Почему первая «Комба», газета Пиа, Камю, Оливье, Гренье, Надо, умерла так скоро? Мы рассуждали об этом между собой. Все читают «Комба», говорили в Париже. На что я отвечал: «К несчастью, эти „все“ составляют лишь сорок тысяч человек!» Газеты, воспользовавшиеся довоенными названиями, постепенно выделялись из общего ряда. «Комба» представляла собой в полном смысле journal d’opinion, как говорили до 1939 года, то есть газету, выражающую мнения. А такие издания никогда широко не расходятся. Если не ошибаюсь, в какой-то момент тираж «Комба» достиг чуть ли не 200 тысяч экземпляров. В течение 1946 года тираж постепенно падал. Почему? Некоторые редакторы возлагали вину на Альбера Оливье, голлизм которого плохо согласовывался с чувствами читателей, придерживавшихся левых взглядов (так мы определяли нашу аудиторию), хотя и не проводили опросов общественного мнения). Вероятно, другим не нравились мои передовицы. Сегодня, как и тридцать семь лет назад, мой диагноз состоит в том, что никто в особенности не был виноват. «Комба», газета движения Сопротивления, не нашла своего места в прессе при режиме партий.

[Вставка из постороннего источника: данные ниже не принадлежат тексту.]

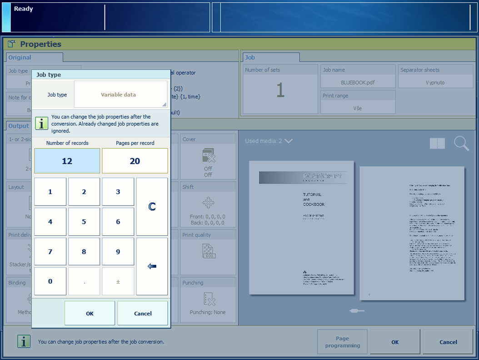This screenshot has height=360, width=479.
Task: Open the Print quality setting icon
Action: pyautogui.click(x=208, y=251)
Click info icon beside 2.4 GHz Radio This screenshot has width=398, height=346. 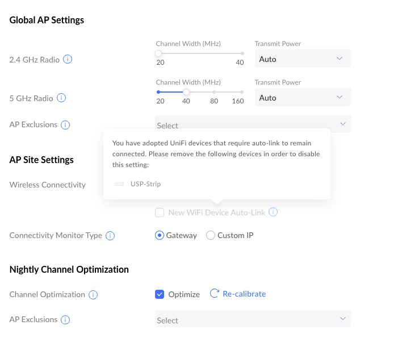tap(68, 59)
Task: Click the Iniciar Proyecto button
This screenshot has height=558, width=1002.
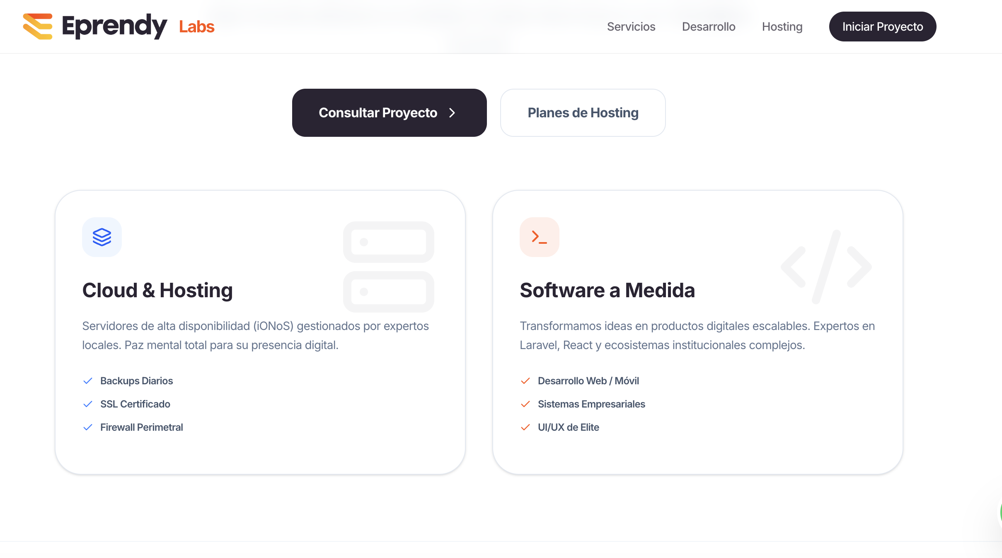Action: [x=883, y=27]
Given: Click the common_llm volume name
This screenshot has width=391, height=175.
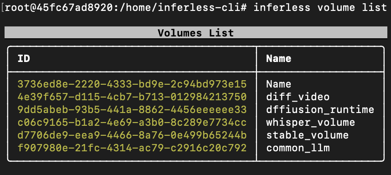Looking at the screenshot, I should point(298,148).
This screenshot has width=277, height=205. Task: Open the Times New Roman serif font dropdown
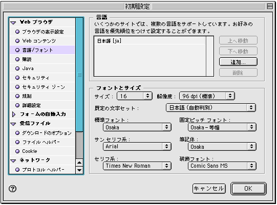click(x=137, y=166)
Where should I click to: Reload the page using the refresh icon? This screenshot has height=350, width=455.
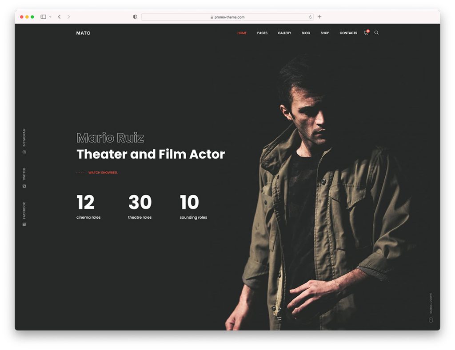310,17
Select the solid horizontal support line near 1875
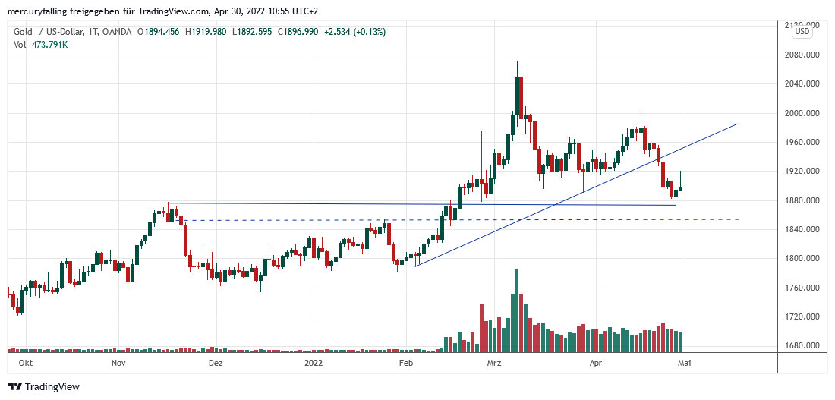Screen dimensions: 835x400 click(x=304, y=203)
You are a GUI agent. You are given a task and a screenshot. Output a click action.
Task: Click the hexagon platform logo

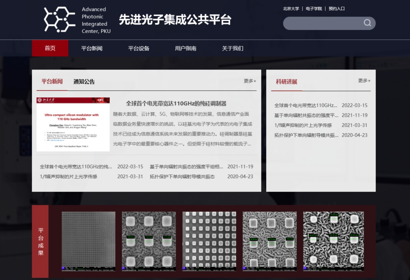(x=60, y=20)
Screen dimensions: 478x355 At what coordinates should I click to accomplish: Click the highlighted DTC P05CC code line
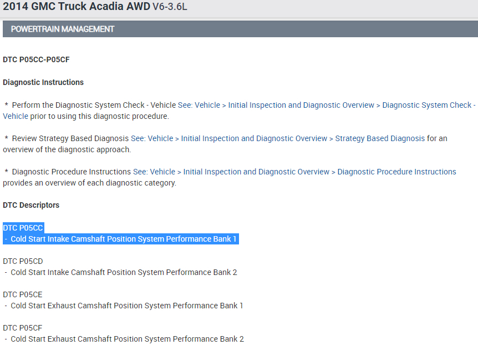(x=23, y=228)
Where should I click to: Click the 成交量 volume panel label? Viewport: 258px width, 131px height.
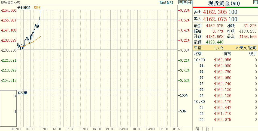(22, 93)

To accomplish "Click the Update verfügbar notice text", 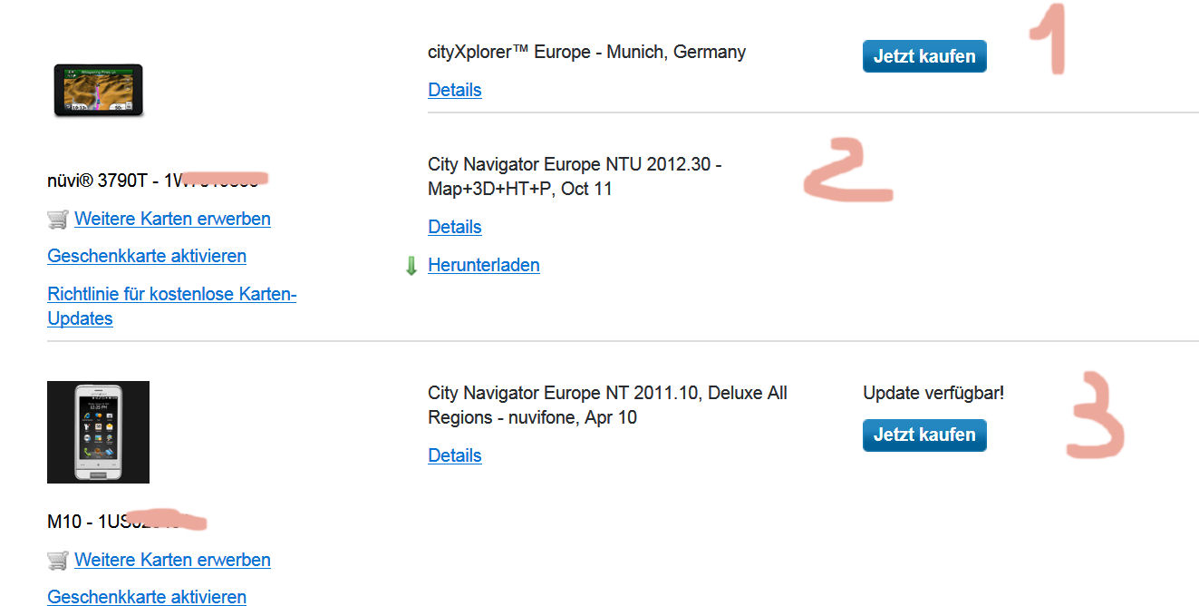I will tap(933, 393).
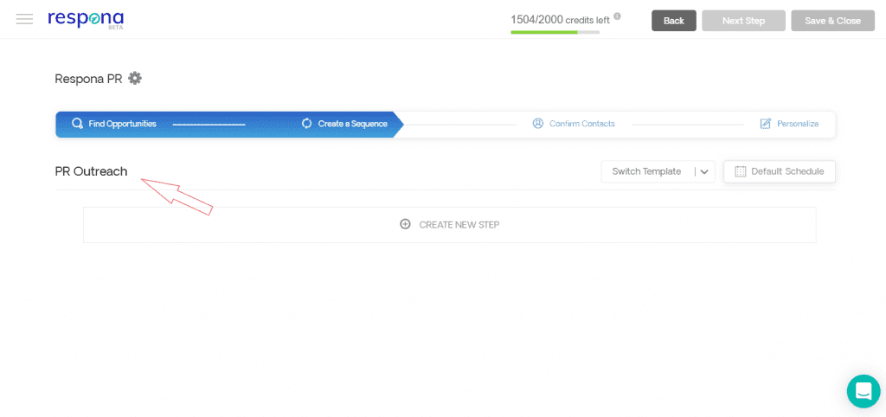Image resolution: width=886 pixels, height=417 pixels.
Task: Select the Create a Sequence step
Action: (352, 124)
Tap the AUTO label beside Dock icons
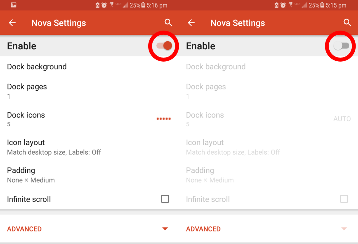This screenshot has height=244, width=358. [342, 119]
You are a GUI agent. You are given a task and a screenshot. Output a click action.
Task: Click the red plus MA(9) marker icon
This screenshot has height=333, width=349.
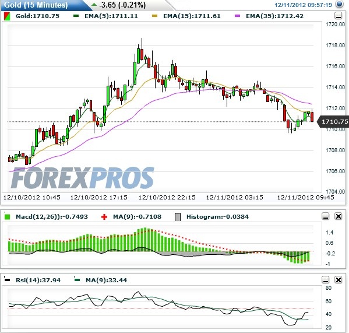(104, 217)
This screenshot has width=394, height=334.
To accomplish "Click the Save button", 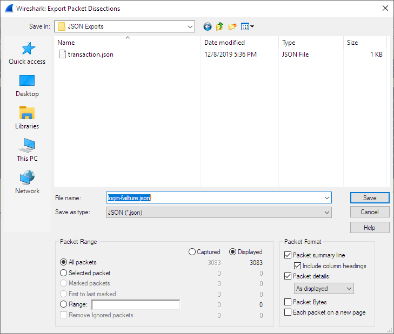I will pos(370,197).
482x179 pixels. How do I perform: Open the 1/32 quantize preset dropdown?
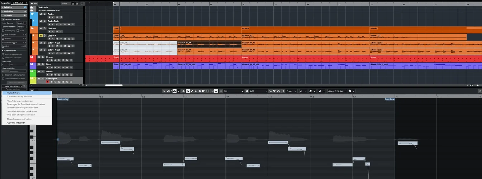(257, 91)
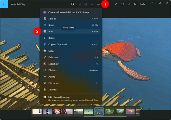Click the Rotate icon in toolbar
Image resolution: width=171 pixels, height=120 pixels.
coord(79,4)
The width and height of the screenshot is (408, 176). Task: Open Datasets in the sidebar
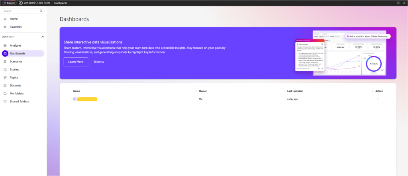[15, 85]
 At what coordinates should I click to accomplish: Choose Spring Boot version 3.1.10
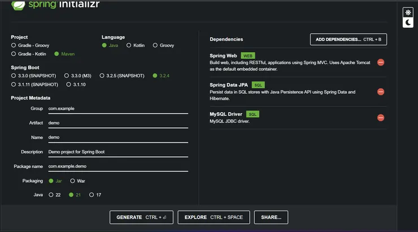68,84
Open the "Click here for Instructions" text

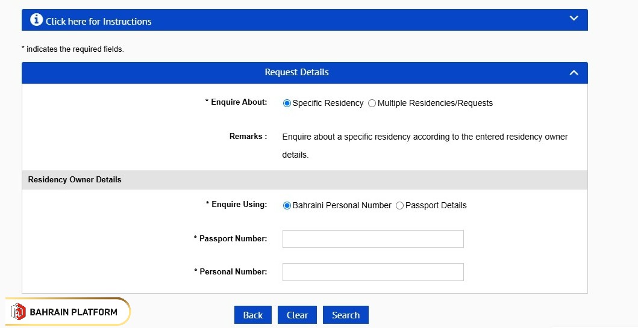click(98, 21)
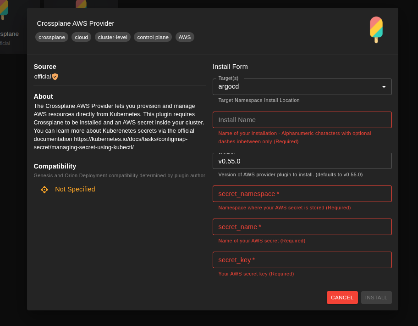Image resolution: width=418 pixels, height=326 pixels.
Task: Click the secret_name input field
Action: (x=302, y=226)
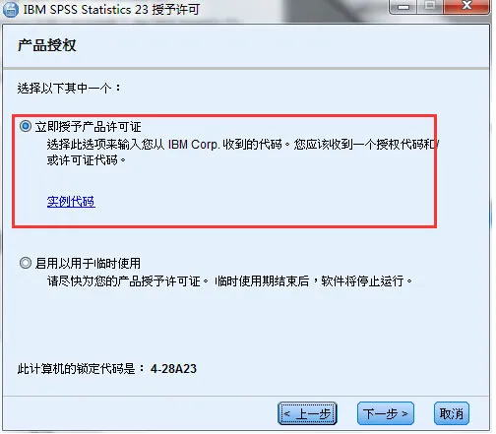Cancel the wizard with 取消

coord(452,413)
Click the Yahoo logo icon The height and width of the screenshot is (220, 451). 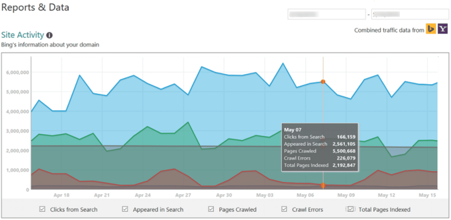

В 1944–1945 годах война еще продолжалась, из-за нехватки бумаги газетам приходилось выходить на двух полосах, на лицевой и оборотной стороне одного листа. Качество материалов нашего издания, выражаемый им дух единства Сопротивления привлекли к нему разнородную аудиторию, которую объединили обстоятельства переходного времени. После окончания военных действий, по мере того как французы вновь находили дорогу к избирательным урнам, политические разломы снова вышли наружу, и издание, которое невозможно было причислить к определенному классу, подверглось опасности – смертельной для ежедневной газеты – не удовлетворять полностью ни одну из категорий своих читателей. В различных колонках редакторы выражали противоречившие друг другу мнения. Символическим в моей памяти остался эпизод, связанный с референдумом по второму проекту Конституции.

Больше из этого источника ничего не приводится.